**Supplied data:**
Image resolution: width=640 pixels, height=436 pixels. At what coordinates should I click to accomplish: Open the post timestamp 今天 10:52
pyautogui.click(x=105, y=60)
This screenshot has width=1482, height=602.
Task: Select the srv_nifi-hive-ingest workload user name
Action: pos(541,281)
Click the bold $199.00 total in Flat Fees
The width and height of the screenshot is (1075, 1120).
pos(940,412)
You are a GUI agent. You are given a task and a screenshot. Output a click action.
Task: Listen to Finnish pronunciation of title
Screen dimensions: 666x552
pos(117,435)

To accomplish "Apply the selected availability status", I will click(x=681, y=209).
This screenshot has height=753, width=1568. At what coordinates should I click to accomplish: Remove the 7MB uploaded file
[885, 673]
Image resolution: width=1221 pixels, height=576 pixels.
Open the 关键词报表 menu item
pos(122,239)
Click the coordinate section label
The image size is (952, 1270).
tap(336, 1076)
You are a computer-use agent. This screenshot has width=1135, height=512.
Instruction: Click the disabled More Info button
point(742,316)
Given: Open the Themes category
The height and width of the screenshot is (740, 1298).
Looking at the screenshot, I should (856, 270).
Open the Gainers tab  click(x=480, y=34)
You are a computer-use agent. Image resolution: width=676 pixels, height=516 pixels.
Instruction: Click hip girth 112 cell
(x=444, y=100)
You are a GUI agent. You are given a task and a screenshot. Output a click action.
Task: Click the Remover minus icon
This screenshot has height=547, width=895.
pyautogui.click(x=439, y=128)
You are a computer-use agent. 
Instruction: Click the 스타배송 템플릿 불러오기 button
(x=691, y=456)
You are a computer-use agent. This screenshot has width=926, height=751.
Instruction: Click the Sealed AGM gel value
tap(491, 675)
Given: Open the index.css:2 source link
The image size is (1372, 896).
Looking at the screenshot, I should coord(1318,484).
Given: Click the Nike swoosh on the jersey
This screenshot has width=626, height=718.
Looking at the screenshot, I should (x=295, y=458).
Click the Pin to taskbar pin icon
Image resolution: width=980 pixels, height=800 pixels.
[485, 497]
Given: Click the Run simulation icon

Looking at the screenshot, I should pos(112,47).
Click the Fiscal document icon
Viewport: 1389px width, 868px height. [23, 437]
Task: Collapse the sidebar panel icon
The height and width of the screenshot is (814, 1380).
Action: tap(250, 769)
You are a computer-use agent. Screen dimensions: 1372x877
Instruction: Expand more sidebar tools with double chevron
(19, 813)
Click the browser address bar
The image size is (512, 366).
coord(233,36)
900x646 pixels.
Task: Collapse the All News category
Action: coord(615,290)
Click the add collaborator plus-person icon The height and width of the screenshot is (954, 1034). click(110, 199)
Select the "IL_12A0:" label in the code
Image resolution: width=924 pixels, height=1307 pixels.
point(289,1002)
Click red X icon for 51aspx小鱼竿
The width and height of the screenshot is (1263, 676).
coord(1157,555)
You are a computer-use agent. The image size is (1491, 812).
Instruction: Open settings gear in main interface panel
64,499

**Work to complete:**
Return the listing above in its entirety, word for word.

**Solution to this task:**
Image resolution: width=640 pixels, height=436 pixels. At what coordinates should I click to accomplish: Open the post timestamp 今天 10:52
pyautogui.click(x=105, y=60)
This screenshot has width=1482, height=602.
Task: Select the srv_nifi-hive-ingest workload user name
Action: pos(541,281)
Click the bold $199.00 total in Flat Fees
The width and height of the screenshot is (1075, 1120).
pos(940,412)
You are a GUI agent. You are given a task and a screenshot. Output a click action.
Task: Listen to Finnish pronunciation of title
Screen dimensions: 666x552
pos(117,435)

To accomplish "Apply the selected availability status", I will click(x=681, y=209).
This screenshot has height=753, width=1568. At what coordinates should I click to accomplish: Remove the 7MB uploaded file
[885, 673]
Image resolution: width=1221 pixels, height=576 pixels.
Open the 关键词报表 menu item
pos(122,239)
Click the coordinate section label
The image size is (952, 1270).
tap(336, 1076)
You are a computer-use agent. This screenshot has width=1135, height=512.
Instruction: Click the disabled More Info button
point(742,316)
Given: Open the Themes category
The height and width of the screenshot is (740, 1298).
Looking at the screenshot, I should (856, 270).
Open the Gainers tab  click(x=480, y=34)
You are a computer-use agent. Image resolution: width=676 pixels, height=516 pixels.
Instruction: Click hip girth 112 cell
(x=444, y=100)
You are a GUI agent. You are given a task and a screenshot. Output a click action.
Task: Click the Remover minus icon
This screenshot has height=547, width=895.
pyautogui.click(x=439, y=128)
You are a computer-use agent. 
Instruction: Click the 스타배송 템플릿 불러오기 button
(x=691, y=456)
You are a computer-use agent. This screenshot has width=926, height=751.
Instruction: Click the Sealed AGM gel value
tap(491, 675)
Given: Open the index.css:2 source link
The image size is (1372, 896).
Looking at the screenshot, I should coord(1318,484).
Given: Click the Nike swoosh on the jersey
This screenshot has width=626, height=718.
Looking at the screenshot, I should (x=295, y=458).
Click the Pin to taskbar pin icon
Image resolution: width=980 pixels, height=800 pixels.
[485, 497]
Given: Click the Run simulation icon

Looking at the screenshot, I should pos(112,47).
Click the Fiscal document icon
Viewport: 1389px width, 868px height. [23, 437]
Task: Collapse the sidebar panel icon
The height and width of the screenshot is (814, 1380).
Action: tap(250, 769)
You are a computer-use agent. Screen dimensions: 1372x877
Instruction: Expand more sidebar tools with double chevron
(19, 813)
Click the browser address bar
The image size is (512, 366).
coord(233,36)
900x646 pixels.
Task: Collapse the All News category
Action: coord(615,290)
Click the add collaborator plus-person icon The height and width of the screenshot is (954, 1034). click(110, 199)
Select the "IL_12A0:" label in the code
Image resolution: width=924 pixels, height=1307 pixels.
point(289,1002)
Click red X icon for 51aspx小鱼竿
The width and height of the screenshot is (1263, 676).
coord(1157,555)
You are a computer-use agent. The image size is (1491, 812).
Instruction: Open settings gear in main interface panel
64,499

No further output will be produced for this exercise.